FRAGMENTO PROPORCIONADO:
* * * * * * *

En un diario en línea en el popular sitio Weixin, un escritor de Xi’an dijo que luego de una ola inicial de compras de pánico y el cierre de mercados, los residentes pronto comenzaron a buscar alimentos en línea.

«En esta era de excedente material, cuando todo el mundo está tratando de perder peso, encontrar lo suficiente para comer se ha convertido de repente en una tarea difícil», escribió Jiang Xue. Un mensaje enviado a la cuenta no fue devuelto de inmediato.

La estrategia de «tolerancia cero» de China de poner en cuarentena todos los casos, realizar pruebas masivas y tratar de bloquear nuevas infecciones del exterior ayudó a contener brotes anteriores. Pero los bloqueos son mucho más estrictos que cualquier cosa que se haya visto en Occidente, y han cobrado un precio tremendo en la economía y la vida de millones de personas.

* * * * * * *

DATOS:
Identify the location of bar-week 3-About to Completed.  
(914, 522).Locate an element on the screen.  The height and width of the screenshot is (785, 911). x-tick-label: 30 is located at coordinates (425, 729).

* * * * * * *

TAREA:
Vuelve a copiar sin cambios la parte del fragmento sobre el confinamiento en Xi'an que empieza en «En un diario» y termina en «alimentos en línea.».

RESULTADO:
En un diario en línea en el popular sitio Weixin, un escritor de Xi’an dijo que luego de una ola inicial de compras de pánico y el cierre de mercados, los residentes pronto comenzaron a buscar alimentos en línea.